+++ TEXT PASSAGE

Medical reforms spell out profit for pharma giants
Updated: 2013-04-13 14:37
By Liu Jie (China Daily)
Drug manufacturer Sanofi's headquarters in Paris. It is already expanding its manufacturing capability in China. [Photo/China Daily]
During the annual two sessions of the nation's top legislature and political advisory body in early March, the government announced it will invest more in the prevention and treatment of chronic diseases as well as expand the reimbursement medical system with more medicines added to the essential drugs list.
The announcements sparked many of the world's leading multinationals into action.
Sanofi SA, the French multinational pharmaceutical company considered the world's fourth-largest by prescription sales, was quick to announce that its injectable diabetes treatment Lyxumia - which has just gained approval from the European Union - would be introduced to the Chinese market soon.
The company is already expanding its manufacturing capability in China.
Its $90 million Beijing plant is producing Lantus, its once-a-day, long-acting insulin treatment, and the company plans to open a new production line to start making the injection device needed for the drug.
Lantus is insulin for treatment of both type-1 and type-2 diabetes.
The former is one of the diseases newly included in China's medical insurance system. The treatment is also listed in China's reimbursement medicine list now.
Sanofi is cooperating with academic institutes and universities to carry out type-1 diabetes studies in China, looking at morbidity, medical costs and daily care of the disease.
"There has been no specific national survey carried out on the disease in China, so we hope our survey can help our medicines be more targeted at local patients," said Kelvin Lam, vice-president of Sanofi China's diabetes division.
US-based biopharmaceutical company Bristol-Myers Squibb is also focusing on type-2 diabetes. It plans to launch at least four medications for treatment by 2015.

++++++
+++ DATASET SECTION

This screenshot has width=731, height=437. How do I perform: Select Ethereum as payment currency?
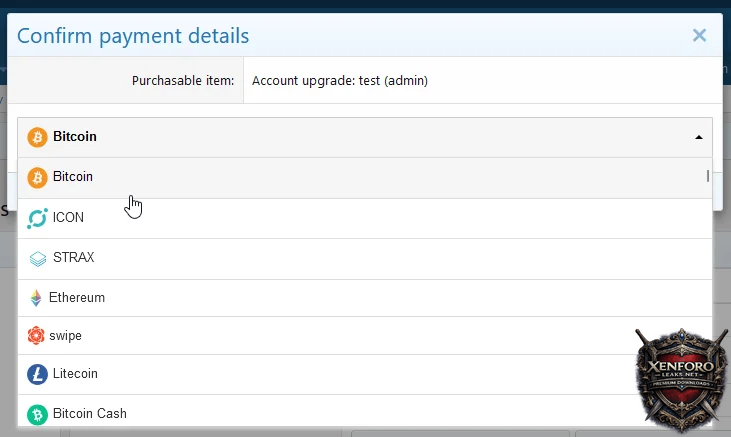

++++++

WHAT IS REQUIRED:
Please state, from the article on medical reforms and pharma giants, how many medications Bristol-Myers Squibb plans to launch by 2015.

EXERCISE RESULT:
At least four.